[Erema by R. D. Blackmore]@TWC D-Link book
Erema

CHAPTER XXXVII
4/18

"I am sorry to leave you, miss.

You know best.

But please not to sit by an open window; nothing is more dangerous." "Except a great bunch of steel keys," I replied; and gazing at her nice retreating figure, saw it quickened, as a flash of lightning passed, with the effort of both hands to be quit of something.
The storm was dreadful; and I kept the window shut, but could not help watching, with a fearful joy, the many-fingered hazy pale vibrations, the reflections of the levin in the hollow of the land.
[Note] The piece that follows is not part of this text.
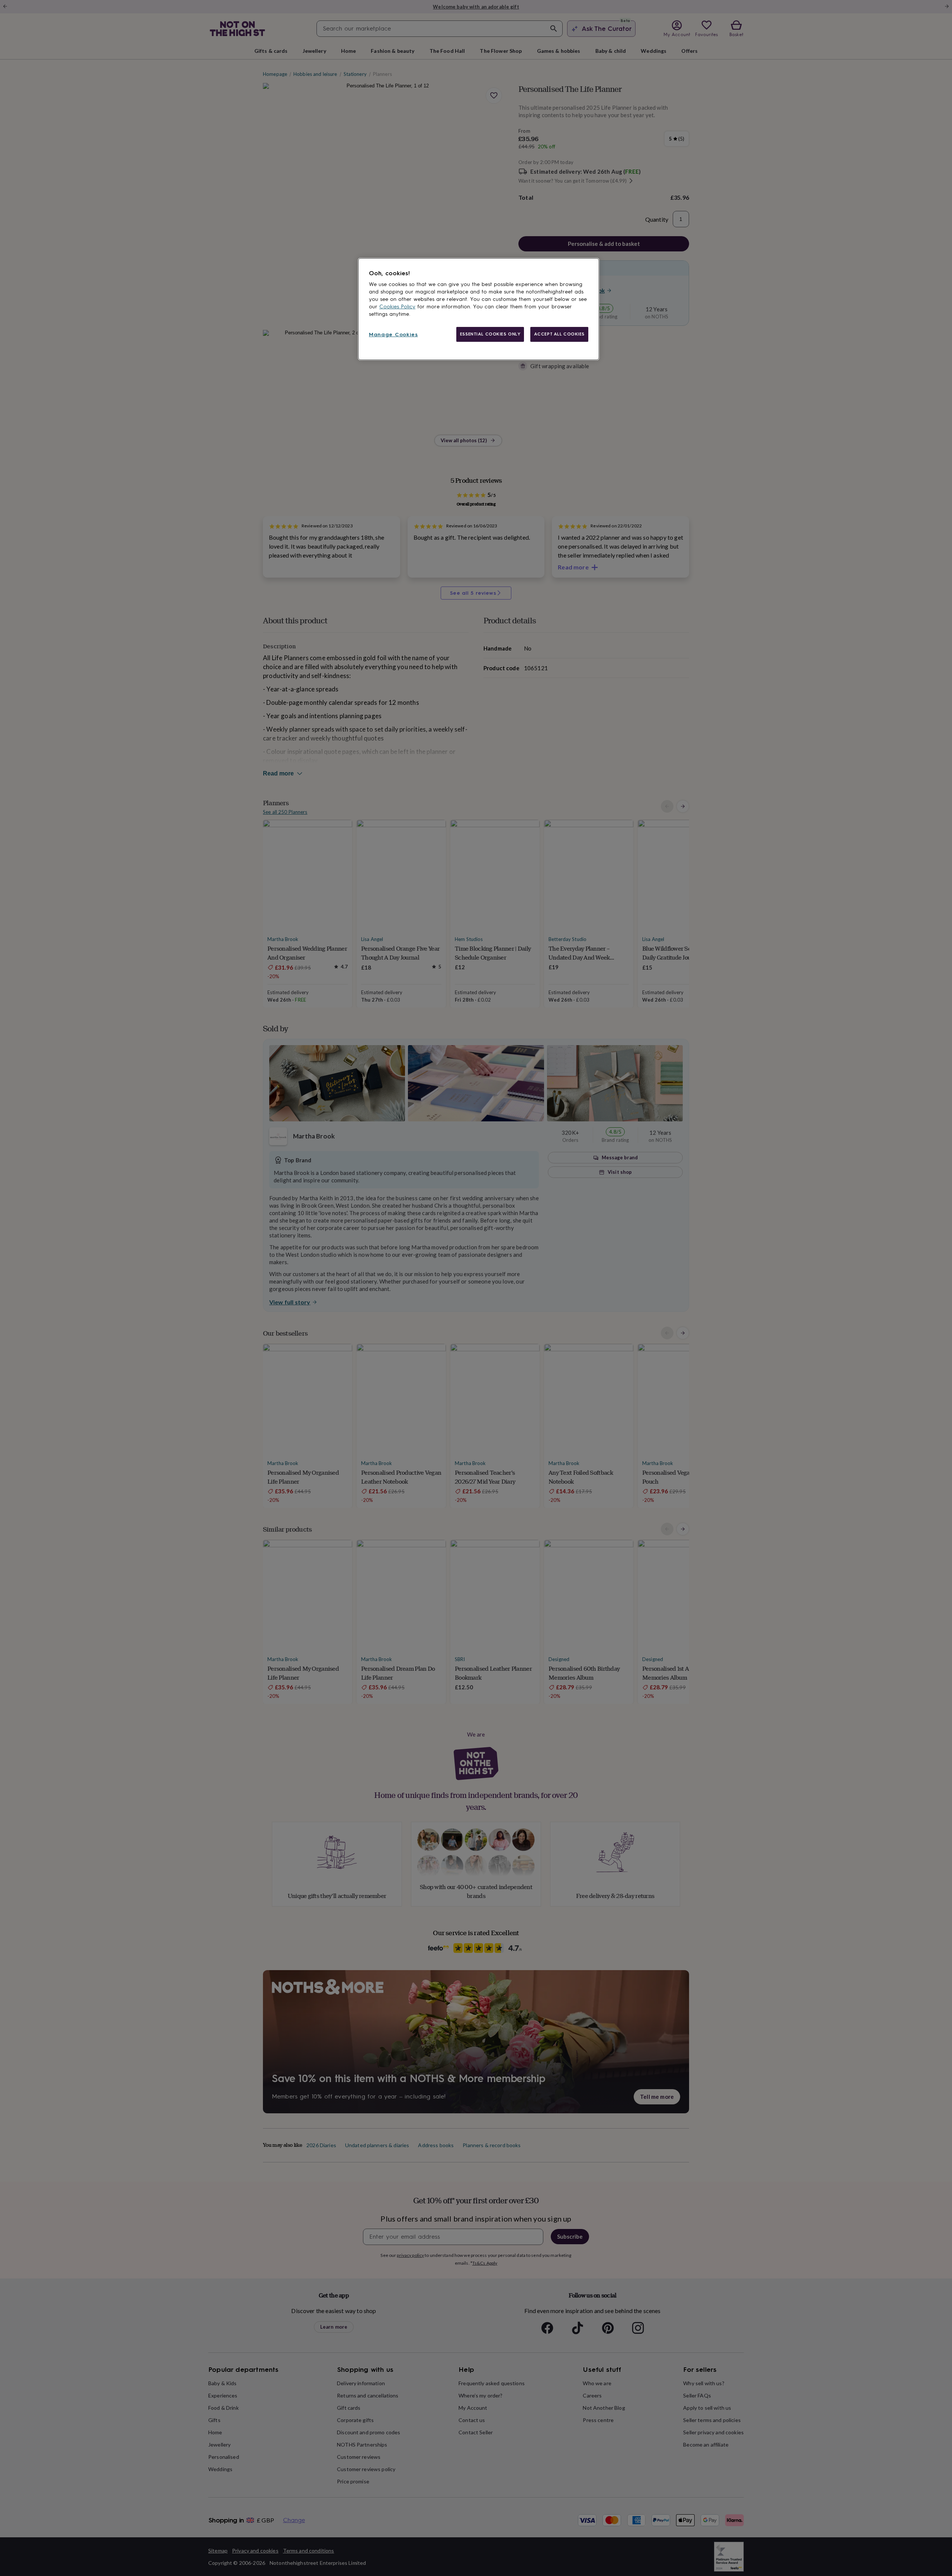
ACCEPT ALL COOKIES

And sadly I began to think of Uncle Sam and all his goodness; and how in a storm, a thousandfold of this, he went down his valley in the torrent of the waves, and must have been drowned, and perhaps never found again, if he had not been wearing his leathern apron.
This made me humble, as all great thoughts do, and the sidelong drizzle in among the heavy rain (from the big drops jostling each other in the air, and dashing out splashes of difference) gave me an idea of the sort of thing I was--and how very little more.

And feeling rather lonely in the turn that things had taken, I rang the bell for somebody; and up came Stixon.
"Lor', miss! Lor', what a burning shame of Prick!--'Prick' we call her, in our genial moments, hearing as the 'k' is hard in Celtic language; and all abroad about her husband.